'''

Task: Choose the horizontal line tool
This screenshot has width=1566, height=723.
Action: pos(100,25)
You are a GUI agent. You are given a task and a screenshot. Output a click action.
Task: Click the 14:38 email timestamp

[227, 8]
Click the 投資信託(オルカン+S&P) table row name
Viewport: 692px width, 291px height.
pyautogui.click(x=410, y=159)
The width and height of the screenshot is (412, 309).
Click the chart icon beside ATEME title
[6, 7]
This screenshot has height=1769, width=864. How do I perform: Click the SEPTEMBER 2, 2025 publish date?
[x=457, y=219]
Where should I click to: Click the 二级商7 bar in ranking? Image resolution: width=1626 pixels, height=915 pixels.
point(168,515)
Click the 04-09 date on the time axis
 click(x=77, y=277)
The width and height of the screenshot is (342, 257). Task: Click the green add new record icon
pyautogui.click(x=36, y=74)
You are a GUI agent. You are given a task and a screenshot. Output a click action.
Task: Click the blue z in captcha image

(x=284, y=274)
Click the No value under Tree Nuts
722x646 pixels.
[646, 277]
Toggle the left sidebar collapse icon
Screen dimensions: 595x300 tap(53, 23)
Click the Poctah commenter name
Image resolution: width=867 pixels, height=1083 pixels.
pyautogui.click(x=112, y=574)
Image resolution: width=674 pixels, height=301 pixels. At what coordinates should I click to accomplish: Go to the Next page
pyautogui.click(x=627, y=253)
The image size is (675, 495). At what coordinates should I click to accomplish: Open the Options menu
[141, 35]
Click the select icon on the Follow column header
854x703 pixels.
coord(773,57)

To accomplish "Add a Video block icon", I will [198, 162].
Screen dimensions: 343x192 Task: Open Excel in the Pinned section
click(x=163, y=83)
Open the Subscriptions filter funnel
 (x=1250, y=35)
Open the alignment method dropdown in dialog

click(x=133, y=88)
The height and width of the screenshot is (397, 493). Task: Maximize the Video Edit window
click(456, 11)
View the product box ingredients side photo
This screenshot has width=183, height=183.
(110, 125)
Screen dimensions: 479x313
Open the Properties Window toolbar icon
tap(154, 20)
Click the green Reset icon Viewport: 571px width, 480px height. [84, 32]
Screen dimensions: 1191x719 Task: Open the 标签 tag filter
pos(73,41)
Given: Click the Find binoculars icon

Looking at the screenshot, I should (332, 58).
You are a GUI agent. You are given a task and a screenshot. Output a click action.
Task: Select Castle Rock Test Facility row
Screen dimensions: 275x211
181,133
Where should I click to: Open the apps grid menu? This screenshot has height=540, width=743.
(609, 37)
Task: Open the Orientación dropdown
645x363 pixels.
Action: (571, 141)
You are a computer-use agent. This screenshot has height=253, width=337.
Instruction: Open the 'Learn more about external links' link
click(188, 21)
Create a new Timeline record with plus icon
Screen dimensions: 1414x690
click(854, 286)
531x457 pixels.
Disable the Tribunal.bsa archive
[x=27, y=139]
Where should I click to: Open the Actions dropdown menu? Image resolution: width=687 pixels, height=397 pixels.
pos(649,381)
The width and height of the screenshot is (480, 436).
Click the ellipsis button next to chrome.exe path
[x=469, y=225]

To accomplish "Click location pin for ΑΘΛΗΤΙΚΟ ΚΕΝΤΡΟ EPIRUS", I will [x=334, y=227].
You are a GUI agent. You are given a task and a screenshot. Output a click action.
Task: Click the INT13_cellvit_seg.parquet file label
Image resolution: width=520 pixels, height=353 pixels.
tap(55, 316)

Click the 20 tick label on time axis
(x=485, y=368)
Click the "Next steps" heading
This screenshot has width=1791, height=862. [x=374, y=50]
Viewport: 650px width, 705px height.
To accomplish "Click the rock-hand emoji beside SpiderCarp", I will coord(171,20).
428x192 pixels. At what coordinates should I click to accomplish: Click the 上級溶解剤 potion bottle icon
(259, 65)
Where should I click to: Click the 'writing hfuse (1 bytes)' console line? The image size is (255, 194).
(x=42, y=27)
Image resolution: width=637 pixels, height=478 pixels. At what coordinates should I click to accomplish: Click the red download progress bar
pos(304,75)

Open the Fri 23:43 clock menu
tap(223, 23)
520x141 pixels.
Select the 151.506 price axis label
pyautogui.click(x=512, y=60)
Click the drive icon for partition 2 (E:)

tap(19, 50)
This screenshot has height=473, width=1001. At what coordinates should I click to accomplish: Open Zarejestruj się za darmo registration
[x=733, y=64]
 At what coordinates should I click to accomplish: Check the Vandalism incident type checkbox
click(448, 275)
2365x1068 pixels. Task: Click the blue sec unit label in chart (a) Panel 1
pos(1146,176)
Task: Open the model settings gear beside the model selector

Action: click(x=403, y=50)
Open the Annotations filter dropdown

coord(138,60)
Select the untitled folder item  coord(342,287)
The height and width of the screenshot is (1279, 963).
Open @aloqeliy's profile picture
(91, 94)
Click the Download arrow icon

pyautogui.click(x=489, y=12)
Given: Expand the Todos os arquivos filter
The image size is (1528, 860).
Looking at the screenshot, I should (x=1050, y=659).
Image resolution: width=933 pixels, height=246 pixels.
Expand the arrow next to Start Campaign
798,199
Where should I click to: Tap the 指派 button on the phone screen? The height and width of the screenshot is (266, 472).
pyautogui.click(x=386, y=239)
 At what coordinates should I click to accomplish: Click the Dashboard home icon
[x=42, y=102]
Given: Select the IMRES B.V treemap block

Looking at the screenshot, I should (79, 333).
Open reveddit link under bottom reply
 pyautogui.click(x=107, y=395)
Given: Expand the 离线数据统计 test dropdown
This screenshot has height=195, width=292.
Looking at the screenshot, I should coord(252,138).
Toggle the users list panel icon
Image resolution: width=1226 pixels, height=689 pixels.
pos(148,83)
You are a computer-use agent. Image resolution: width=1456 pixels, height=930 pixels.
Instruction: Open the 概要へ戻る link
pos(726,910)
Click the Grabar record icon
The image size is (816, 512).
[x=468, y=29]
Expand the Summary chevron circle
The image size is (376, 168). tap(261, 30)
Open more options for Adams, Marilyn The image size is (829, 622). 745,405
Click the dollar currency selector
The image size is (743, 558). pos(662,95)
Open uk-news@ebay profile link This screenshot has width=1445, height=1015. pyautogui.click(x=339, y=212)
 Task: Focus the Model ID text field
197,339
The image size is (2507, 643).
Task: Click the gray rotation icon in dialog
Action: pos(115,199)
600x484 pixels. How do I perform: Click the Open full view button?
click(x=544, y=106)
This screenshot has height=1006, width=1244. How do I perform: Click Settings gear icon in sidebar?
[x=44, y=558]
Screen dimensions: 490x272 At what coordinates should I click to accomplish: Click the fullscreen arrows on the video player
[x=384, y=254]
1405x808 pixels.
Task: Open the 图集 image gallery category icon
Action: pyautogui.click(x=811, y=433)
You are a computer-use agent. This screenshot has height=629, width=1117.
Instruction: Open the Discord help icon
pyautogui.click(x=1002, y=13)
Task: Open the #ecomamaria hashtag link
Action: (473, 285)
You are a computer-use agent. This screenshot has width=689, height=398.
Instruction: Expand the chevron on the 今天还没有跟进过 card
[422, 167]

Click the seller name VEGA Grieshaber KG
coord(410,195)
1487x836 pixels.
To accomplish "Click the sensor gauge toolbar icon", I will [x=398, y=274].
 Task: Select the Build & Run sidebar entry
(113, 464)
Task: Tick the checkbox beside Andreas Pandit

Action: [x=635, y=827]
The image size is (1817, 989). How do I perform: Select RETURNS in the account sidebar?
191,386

'''

[Requirement]:
Locate every line in the data above that contains the word "menu", and copy each of those lines.

[Complete response]:
The image size is (675, 495). At what coordinates should I click to accomplish: Open the Options menu
Where should I click to: Open the apps grid menu? This screenshot has height=540, width=743.
Where should I click to: Open the Actions dropdown menu? Image resolution: width=687 pixels, height=397 pixels.
Open the Fri 23:43 clock menu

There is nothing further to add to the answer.